> **TASK DESCRIPTION**
Reproduce verbatim the stretch of lines from the one containing "This screenshot has height=1273, width=2104." through the one containing "pos(109,1235)", and provide only those lines.

> **INPUT RECORDS**
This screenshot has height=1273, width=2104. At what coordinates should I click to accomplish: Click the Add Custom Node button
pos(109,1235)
==
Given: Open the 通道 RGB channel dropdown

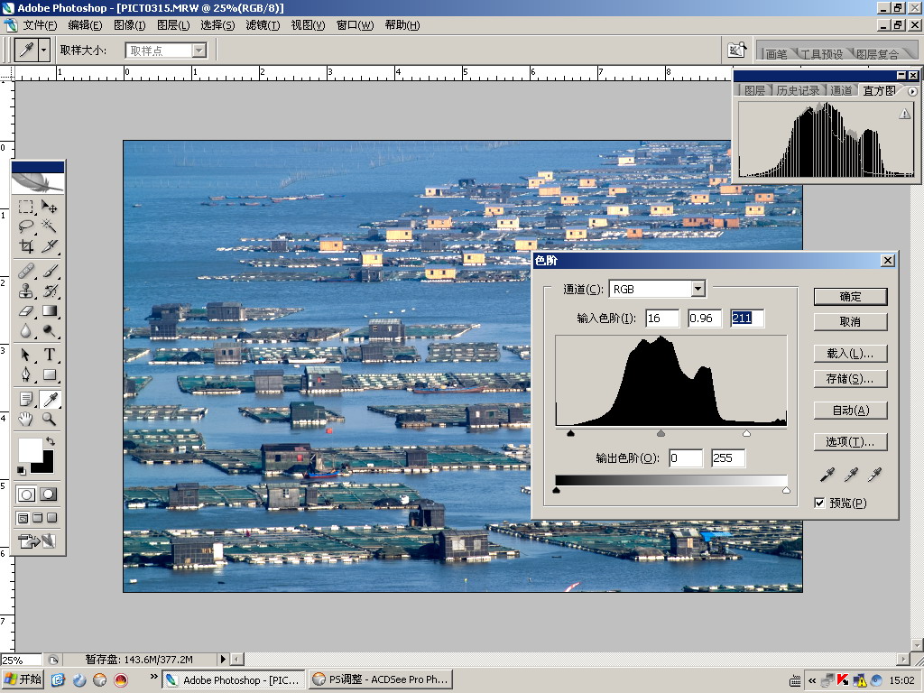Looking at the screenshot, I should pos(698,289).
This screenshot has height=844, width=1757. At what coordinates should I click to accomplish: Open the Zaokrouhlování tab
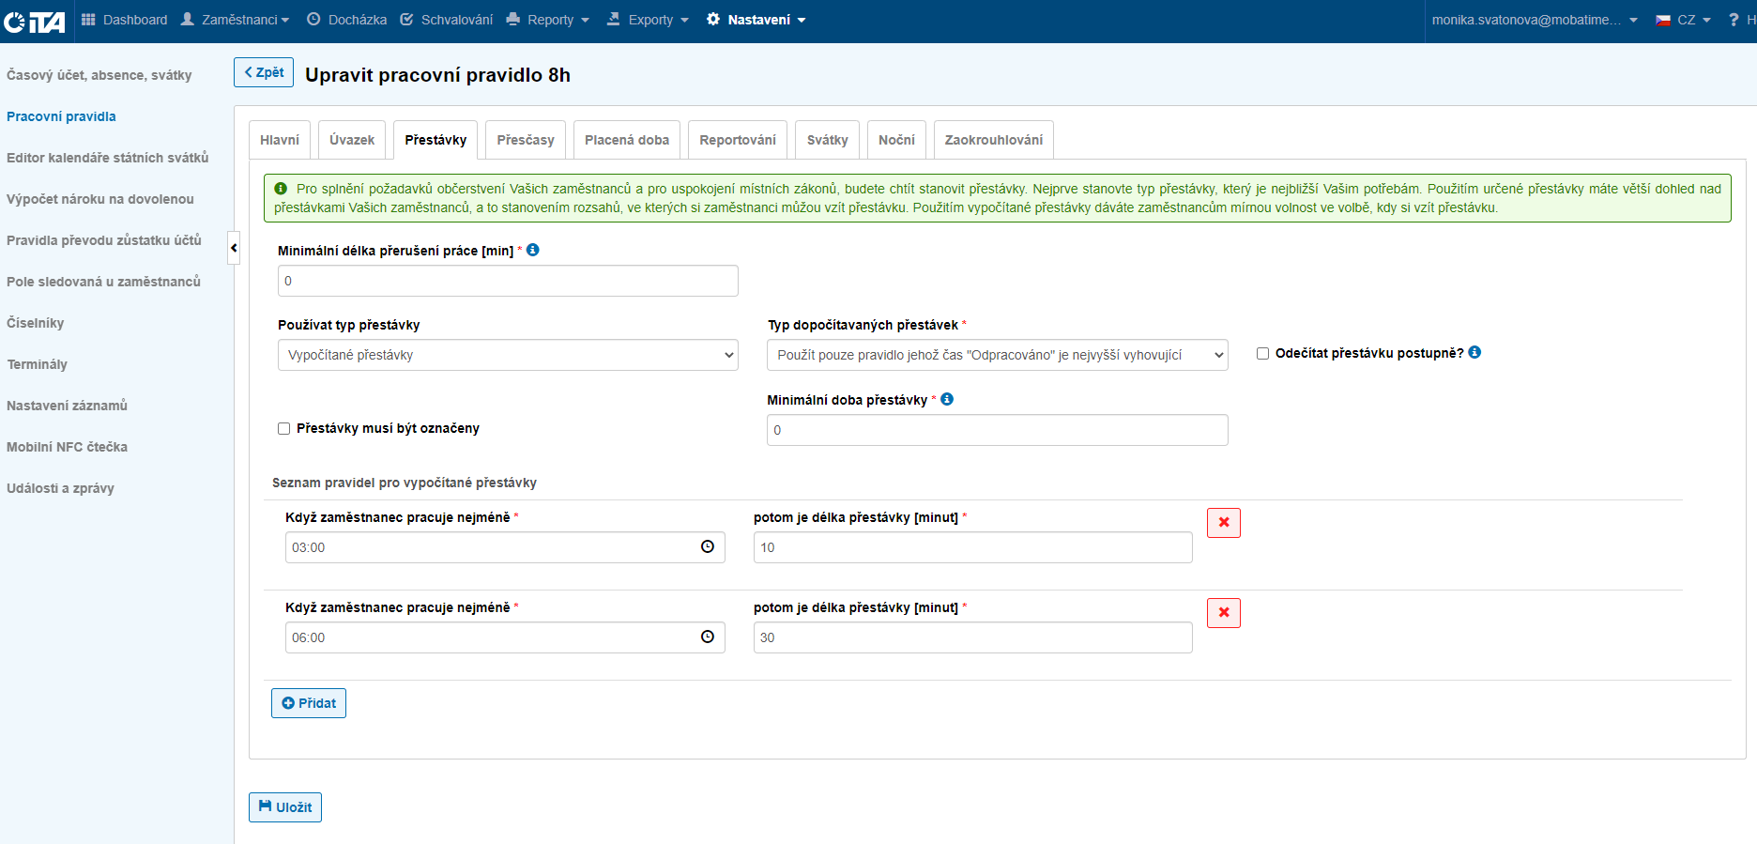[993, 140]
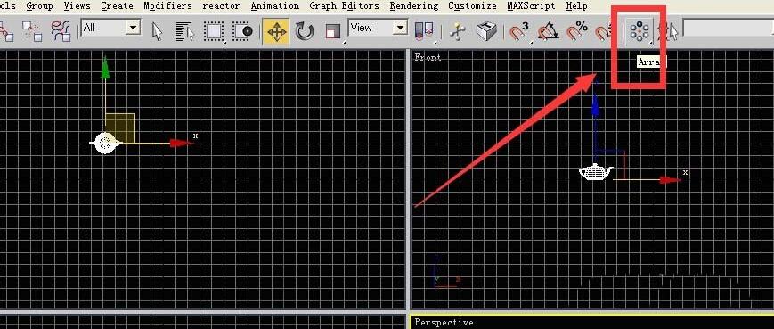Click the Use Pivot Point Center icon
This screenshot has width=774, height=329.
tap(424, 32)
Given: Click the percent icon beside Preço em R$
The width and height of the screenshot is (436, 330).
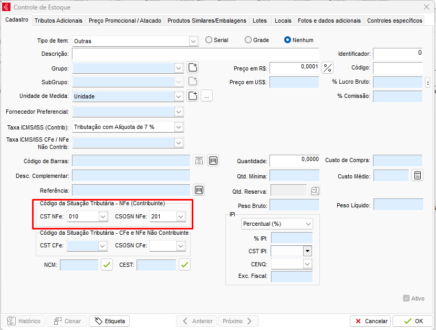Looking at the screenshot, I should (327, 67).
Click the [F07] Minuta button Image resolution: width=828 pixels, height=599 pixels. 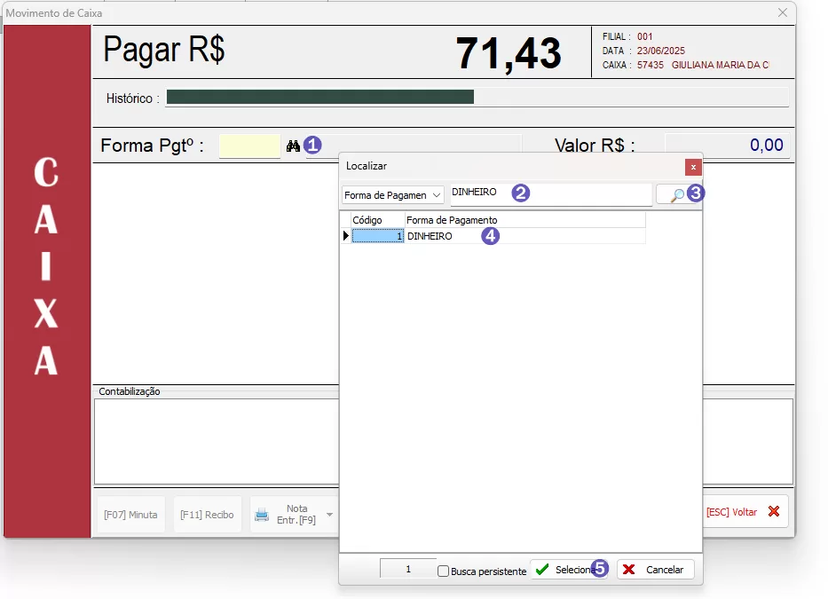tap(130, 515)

> **SOLVED PROBLEM**
This screenshot has height=1273, width=2104. At what coordinates should I click to accomplish: Click the Add Custom Node button
pos(109,1235)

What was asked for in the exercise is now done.